→ Material provided:

--- START ---

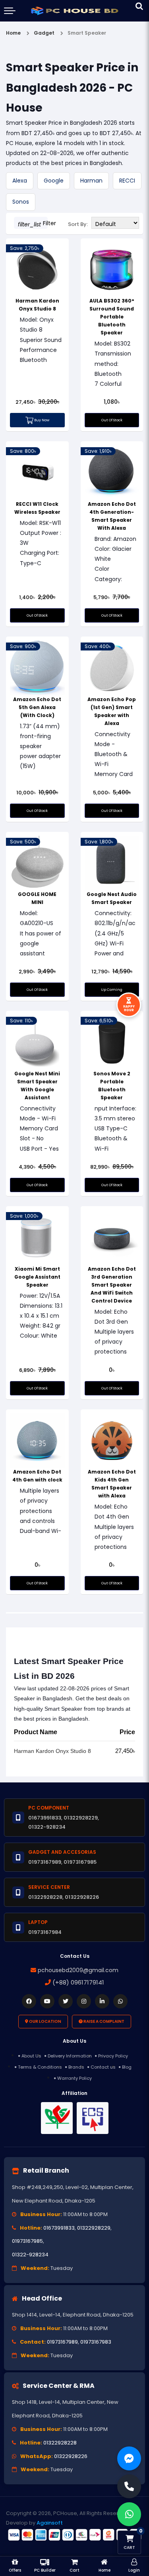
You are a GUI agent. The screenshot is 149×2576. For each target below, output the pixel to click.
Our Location (44, 2021)
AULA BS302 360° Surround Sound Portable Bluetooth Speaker (111, 316)
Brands (76, 2067)
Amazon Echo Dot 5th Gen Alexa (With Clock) (37, 707)
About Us (31, 2056)
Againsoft (50, 2523)
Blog (127, 2067)
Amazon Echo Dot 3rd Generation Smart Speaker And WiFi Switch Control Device (112, 1284)
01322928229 (93, 2228)
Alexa (19, 181)
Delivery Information (70, 2056)
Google (54, 181)
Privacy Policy (113, 2056)
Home (13, 32)
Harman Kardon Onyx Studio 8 (52, 1751)
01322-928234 (30, 2254)
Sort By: (78, 224)
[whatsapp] (120, 2001)
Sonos (20, 202)
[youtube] (47, 2001)
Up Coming (111, 989)
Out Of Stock (111, 420)
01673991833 (59, 2228)
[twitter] (65, 2001)
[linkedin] (102, 2001)
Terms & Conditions (40, 2067)
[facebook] (29, 2001)
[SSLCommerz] (74, 2535)
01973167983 (95, 2342)
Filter (33, 223)
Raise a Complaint (103, 2021)
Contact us (103, 2067)
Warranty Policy (74, 2078)
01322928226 (70, 2456)
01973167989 (62, 2342)
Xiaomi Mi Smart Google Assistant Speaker (37, 1276)
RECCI (127, 181)
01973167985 (27, 2241)
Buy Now (41, 420)
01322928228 (60, 2442)
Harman (91, 181)
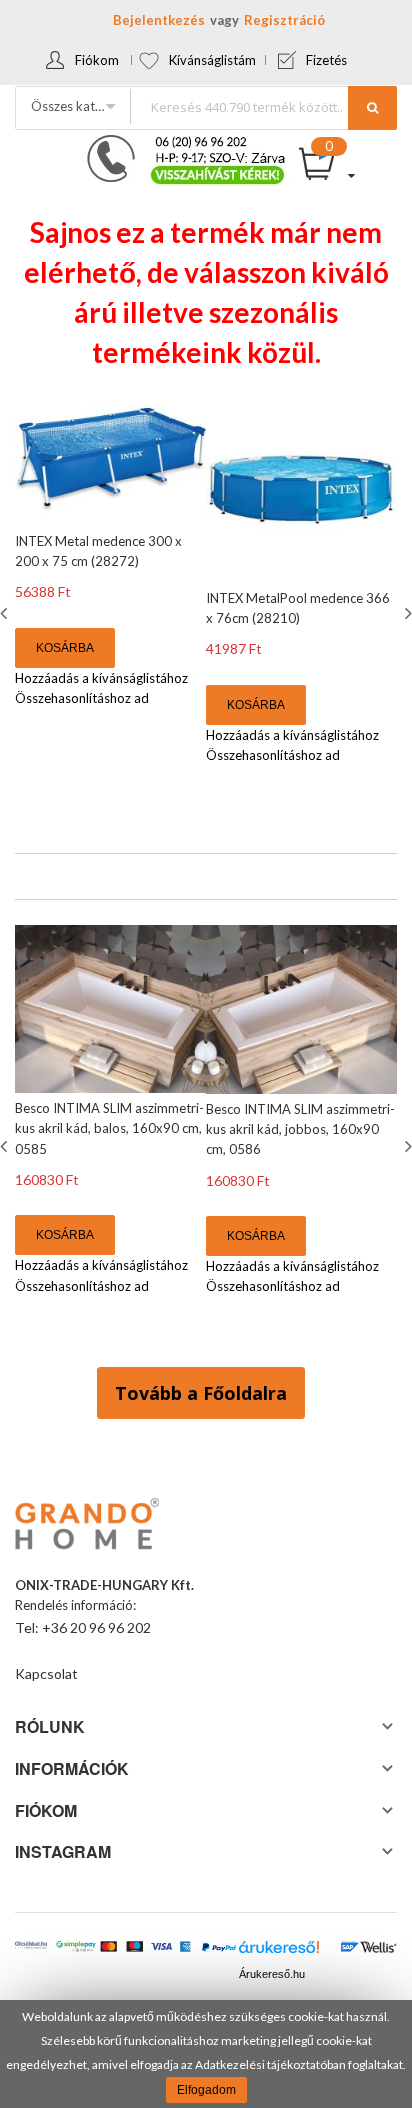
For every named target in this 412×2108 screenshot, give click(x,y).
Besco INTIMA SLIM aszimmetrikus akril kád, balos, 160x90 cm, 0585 (109, 1128)
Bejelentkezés (159, 20)
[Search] (372, 108)
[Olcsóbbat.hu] (31, 1951)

--- END ---

→ Description of the task: Which lines above contain "screenshot"? Show each of them.

→ Result below:
You are a GUI agent. The screenshot is 149×2576. For each target below, output the pixel to click.
For every named target in this 412×2108 screenshot, give click(x,y).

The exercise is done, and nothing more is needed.